Although it may be time to start nibbling at the asset class, the other vexing thing about MLPs has to do with the various methods of gaining exposure. According to an article by Goldsborough, there are 26 exchange-traded products, divided between ETFs and ETNs (exchange-traded notes). These two iterations function in meaningfully different ways.

Goldsborough says the largest MLP exchange-traded product is the Alerian MLP ETF (AMLP), but this one isn’t worth owning. Unfortunately, it has a whopping gross expense ratio of 5.43%, causing it to lag its underlying index by an annualized 4.6% since inception through June 30, 2015, which makes it unsuitable for most investors. 

The fund’s management fee is 0.85%, but it’s organized as a C corporation instead of as a ’40 Act fund. This helps it avoid the prohibition against funds having more than 25% of their assets in MLPs, and it allows the fund to pass a 1099 tax form on to shareholders instead of individual K-1 tax forms for all its holdings. Unfortunately, this structure also gives it some difficult tax burdens, which are reflected in its gross expense ratio. 

The next-largest MLP ETP, Goldsborough says, is the JPMorgan Alerian MLP Index ETN. Because this is an exchange-traded note, it avoids some of the tax issues found in the AMLP fund. As an ETN, the JPMorgan Alerian MLP (whose ticker is AMJ) perfectly tracks the market-cap-weighted Alerian MLP Index. It’s made up of the 50 largest MLPs and seeks to capture some 75% of the available MLP market capitalization. Its investors also receive 1099 forms.

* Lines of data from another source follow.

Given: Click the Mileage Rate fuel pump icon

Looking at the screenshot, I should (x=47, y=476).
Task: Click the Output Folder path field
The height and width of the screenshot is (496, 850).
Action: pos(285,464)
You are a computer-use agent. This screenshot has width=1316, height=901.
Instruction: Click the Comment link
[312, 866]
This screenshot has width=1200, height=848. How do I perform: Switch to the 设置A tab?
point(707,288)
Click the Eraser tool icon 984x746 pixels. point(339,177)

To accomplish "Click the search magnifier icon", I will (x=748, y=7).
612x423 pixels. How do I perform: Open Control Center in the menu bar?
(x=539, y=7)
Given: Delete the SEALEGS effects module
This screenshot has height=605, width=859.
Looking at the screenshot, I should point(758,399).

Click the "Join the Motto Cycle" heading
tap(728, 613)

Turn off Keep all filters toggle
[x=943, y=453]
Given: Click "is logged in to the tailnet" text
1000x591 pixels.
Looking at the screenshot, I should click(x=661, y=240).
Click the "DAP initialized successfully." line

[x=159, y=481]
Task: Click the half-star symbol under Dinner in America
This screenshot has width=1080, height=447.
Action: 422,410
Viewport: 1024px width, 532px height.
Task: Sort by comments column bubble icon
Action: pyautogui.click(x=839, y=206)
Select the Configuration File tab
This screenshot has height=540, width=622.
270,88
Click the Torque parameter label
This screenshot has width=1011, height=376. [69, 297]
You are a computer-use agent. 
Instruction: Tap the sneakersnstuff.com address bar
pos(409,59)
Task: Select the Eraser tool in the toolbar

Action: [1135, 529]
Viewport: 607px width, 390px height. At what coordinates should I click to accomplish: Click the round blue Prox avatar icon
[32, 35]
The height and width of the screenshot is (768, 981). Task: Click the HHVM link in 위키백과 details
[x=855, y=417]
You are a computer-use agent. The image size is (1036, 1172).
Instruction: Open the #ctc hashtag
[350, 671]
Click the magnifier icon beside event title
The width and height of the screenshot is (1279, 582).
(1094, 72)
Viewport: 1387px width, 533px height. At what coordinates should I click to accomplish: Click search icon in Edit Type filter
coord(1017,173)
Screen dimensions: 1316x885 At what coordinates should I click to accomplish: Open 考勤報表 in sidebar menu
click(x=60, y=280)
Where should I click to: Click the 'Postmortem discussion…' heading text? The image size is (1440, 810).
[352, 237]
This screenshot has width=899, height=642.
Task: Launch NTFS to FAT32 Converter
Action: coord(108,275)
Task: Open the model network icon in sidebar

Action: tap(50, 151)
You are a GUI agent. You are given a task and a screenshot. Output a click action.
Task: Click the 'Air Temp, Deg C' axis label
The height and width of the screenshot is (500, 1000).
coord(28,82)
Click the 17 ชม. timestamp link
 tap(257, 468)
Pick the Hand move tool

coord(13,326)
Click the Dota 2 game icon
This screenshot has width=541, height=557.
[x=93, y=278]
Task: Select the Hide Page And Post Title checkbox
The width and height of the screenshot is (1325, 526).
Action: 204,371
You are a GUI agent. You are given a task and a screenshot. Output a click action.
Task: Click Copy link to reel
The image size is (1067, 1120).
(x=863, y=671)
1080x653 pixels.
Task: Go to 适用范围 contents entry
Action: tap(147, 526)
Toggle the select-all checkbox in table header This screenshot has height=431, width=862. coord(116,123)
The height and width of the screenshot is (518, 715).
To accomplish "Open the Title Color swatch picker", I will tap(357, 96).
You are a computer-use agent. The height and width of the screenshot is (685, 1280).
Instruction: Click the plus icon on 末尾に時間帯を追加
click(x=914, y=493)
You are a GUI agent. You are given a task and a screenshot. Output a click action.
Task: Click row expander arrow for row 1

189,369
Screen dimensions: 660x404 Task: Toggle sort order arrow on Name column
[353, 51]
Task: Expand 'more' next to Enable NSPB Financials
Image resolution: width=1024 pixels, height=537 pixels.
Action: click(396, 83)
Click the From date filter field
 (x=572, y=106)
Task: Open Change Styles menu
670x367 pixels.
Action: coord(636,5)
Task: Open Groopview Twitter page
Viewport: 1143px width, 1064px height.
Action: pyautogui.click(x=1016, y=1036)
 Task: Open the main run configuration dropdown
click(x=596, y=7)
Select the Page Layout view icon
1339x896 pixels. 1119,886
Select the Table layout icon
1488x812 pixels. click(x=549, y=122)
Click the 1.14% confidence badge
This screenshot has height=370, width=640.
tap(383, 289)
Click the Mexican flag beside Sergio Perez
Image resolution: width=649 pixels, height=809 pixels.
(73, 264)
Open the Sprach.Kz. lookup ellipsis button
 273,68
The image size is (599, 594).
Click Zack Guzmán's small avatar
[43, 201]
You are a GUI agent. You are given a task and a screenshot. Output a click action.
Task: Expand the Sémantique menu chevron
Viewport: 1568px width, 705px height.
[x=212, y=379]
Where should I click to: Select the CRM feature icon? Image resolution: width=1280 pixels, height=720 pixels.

The AMJ product has some problems, though. Its 0.85% annual fee depends on the volume-weighted average price of each MLP component in the ETN’s benchmark rather than on the index level. That means, “The actual cost could deviate from 0.85%,” says Goldsborough. Also, in 2012, J.P. Morgan capped creations of new shares in the product. The result is that it trades as a closed-end fund, with spreads between market price and net asset value. Supply and demand for the AMJ product became unbalanced, and its shares traded at premiums during 2013.

If bid-ask spreads widen again, Goldsborough’s suggestion is for new investors to consider another MLP-oriented ETP such as the UBS ETRACS Alerian MLP Infrastructure Index ETN (MLPI), which, like the AMLP fund, tracks the Alerian MLP Infrastructure Index. The MLPI note also charges a path-dependent, 0.85% annual fee. With fewer assets than the AJM product, this one can still create new shares.

Another MLP exchange-traded note that Goldsborough favors is the Credit Suisse X-Links Cushing MLP Infrastructure ETN (MLPN), again with a path-dependent 0.85% annual fee. Rather than tracking the Alerian MLP Index, the MLPN product tracks the equally weighted Cushing 30 MLP Index, composed of midstream MLPs. This index also includes some MLP general partners.

Investors should remember that ETNs contain counterparty risk because an ETN is essentially a debt instrument issued by a bank. So while an exchange-traded fund’s fees might be prohibitive, exchange-traded notes come with their own risks. Banks seem safer now than they were during the financial crisis, but investors should be aware of the possibility of institutional failure and its potential adverse effect on an ETN it has issued.